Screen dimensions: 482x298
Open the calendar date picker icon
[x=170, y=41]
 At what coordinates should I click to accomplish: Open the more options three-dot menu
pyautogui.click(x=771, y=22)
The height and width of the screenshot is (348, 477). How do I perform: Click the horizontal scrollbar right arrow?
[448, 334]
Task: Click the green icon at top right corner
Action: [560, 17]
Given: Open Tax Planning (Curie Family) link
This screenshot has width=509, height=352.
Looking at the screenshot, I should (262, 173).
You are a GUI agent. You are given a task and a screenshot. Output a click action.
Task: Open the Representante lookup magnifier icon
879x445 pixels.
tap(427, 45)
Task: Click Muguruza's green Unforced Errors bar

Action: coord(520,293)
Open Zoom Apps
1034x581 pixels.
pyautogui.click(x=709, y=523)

● ● ● ● ● ● ●

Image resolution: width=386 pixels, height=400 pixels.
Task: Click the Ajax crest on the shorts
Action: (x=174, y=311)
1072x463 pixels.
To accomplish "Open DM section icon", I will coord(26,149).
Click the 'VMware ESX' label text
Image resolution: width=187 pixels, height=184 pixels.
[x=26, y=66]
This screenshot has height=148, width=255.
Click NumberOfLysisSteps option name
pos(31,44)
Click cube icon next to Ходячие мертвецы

● ● ● ● ● ● ●

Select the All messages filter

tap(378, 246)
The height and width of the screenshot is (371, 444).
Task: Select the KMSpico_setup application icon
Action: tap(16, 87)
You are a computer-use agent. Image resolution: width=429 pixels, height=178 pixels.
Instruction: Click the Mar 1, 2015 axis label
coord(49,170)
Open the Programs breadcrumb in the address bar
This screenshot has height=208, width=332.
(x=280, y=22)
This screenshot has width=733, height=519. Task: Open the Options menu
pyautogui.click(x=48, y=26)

● ● ● ● ● ● ●

__Task to carry out__.
Which lines run from the one holding "Image resolution: width=187" through the one holding "Click cube icon next to Ходячие мертвецы" in the records above? Repeat them exactly, both included, and nothing more.

__Solution to this task__.
Image resolution: width=187 pixels, height=184 pixels.
[x=26, y=66]
This screenshot has height=148, width=255.
Click NumberOfLysisSteps option name
pos(31,44)
Click cube icon next to Ходячие мертвецы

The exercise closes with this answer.